Daily chart data shows the strength of the current rally as a longstanding resistance level finally shows signs of falling.
Bitcoin (BTC) shot to new highs of $42,400 on July 31 in a surprise attack on range resistance which sellers failed to squash.
Bitcoin seals 10 green candles in first since 2012
A subsequent cooling-off preserved most of the gains, with Bitcoin circling $41,900 at the time of writing, still up over 8% over the past 24 hours.
In trading circles, talk focused on a rare performance for the Bitcoin daily chart — ten green candles in a row, after all, last occurred in 2012.
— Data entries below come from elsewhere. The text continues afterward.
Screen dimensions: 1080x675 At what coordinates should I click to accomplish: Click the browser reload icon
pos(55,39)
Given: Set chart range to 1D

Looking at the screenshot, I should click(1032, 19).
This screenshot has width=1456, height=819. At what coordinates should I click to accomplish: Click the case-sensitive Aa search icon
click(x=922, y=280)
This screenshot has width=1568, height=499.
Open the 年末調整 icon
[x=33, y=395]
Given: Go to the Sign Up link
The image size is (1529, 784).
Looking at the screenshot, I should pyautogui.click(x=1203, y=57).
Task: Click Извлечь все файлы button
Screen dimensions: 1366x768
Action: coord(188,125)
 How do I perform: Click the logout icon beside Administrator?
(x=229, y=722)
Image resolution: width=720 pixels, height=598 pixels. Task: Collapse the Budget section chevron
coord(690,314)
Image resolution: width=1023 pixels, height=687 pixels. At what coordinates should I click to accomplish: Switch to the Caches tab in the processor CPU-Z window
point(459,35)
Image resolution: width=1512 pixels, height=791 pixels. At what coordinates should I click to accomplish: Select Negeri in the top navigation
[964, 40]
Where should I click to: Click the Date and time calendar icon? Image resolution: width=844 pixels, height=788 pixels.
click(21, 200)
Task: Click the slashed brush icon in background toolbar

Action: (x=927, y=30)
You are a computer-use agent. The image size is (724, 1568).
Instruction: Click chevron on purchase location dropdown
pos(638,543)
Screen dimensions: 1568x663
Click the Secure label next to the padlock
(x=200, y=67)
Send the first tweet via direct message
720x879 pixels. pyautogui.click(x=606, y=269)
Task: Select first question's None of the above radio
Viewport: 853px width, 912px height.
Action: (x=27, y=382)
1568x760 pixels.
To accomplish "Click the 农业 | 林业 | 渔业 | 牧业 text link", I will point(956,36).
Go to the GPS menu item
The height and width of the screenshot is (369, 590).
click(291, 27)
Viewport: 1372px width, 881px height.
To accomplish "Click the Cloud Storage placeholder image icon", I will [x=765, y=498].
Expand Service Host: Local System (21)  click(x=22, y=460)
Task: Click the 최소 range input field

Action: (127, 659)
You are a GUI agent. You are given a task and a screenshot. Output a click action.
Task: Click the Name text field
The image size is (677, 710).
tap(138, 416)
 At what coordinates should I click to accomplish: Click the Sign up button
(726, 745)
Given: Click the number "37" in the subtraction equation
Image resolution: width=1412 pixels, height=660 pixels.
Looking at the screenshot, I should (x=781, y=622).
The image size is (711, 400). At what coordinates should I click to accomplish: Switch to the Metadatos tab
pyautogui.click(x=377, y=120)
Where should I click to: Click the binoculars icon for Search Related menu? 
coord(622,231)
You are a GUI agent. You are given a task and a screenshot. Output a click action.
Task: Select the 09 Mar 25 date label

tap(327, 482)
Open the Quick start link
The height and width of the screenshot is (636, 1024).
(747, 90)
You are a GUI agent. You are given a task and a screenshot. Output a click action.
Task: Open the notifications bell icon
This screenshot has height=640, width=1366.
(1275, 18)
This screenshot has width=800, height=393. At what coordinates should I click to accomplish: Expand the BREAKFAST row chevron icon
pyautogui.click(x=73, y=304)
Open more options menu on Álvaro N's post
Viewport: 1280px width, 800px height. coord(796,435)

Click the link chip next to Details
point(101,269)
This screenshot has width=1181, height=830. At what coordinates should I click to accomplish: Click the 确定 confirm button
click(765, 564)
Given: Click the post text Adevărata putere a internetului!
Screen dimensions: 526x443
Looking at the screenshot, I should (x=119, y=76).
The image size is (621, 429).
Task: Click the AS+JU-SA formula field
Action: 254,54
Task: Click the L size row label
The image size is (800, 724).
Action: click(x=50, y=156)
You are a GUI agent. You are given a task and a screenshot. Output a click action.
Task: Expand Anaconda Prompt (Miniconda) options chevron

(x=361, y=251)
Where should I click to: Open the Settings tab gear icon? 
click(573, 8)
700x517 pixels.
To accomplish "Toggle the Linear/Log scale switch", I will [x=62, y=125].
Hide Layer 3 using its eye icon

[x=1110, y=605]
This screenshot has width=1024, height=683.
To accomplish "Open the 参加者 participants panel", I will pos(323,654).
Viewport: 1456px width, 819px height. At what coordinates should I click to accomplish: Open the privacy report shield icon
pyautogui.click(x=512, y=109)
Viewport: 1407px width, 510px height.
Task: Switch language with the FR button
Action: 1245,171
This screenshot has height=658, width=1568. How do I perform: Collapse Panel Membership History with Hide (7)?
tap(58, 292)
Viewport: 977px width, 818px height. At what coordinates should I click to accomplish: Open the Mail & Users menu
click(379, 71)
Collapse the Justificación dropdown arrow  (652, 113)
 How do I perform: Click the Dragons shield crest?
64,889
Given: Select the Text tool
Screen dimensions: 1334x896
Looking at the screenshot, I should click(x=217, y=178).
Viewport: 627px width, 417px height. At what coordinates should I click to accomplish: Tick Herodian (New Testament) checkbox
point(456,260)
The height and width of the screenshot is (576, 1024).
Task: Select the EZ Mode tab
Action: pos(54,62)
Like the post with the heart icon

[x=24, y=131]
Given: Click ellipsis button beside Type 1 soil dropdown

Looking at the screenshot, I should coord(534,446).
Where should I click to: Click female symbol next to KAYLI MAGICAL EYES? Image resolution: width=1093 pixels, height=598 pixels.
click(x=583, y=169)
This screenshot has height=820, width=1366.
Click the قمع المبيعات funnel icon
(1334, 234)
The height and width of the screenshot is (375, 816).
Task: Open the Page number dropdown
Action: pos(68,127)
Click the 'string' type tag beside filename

Even eight days of consecutive gains are a rarity, while nine have been seen only twice. Depending on the exchange, the data can be slightly different — Coinbase saw 12 green candles one after another in May 2017, one Twitter user noted.
Regardless, conspicuous was on one hand Bitcoin’s strength, and on the other the lack of bearish selling pressure.
A glance at short activity on major exchange Bitfinex underscored the current mood, with hardly any trader willing to take on the risk of shorting the Bitcoin spot price at current levels.
“BTC just tapped 42k as resistance for the first time since the epic drop in May,” popular trader Scott Melker summarized on the day.
“Time to pay attention.”
Cracks appear in Bitcoin’s ceiling
As Cointelegraph reported, $42,000 represents the final resistance hurdle in Bitcoin’s multi-month trading range. Since coming down from all-time highs and falling through the level, which also represents the previous all-time from February, it has acted as a de facto unchallenged price ceiling.
According to the popular and historically accurate stock-to-flow Bitcoin price forecasting models, spot price should still be much higher — $94,839 on Saturday.
Nonetheless, its creator, PlanB, has said that a monthly close of at least $47,000 for BTC/USD in August would be enough for progress to remain on track.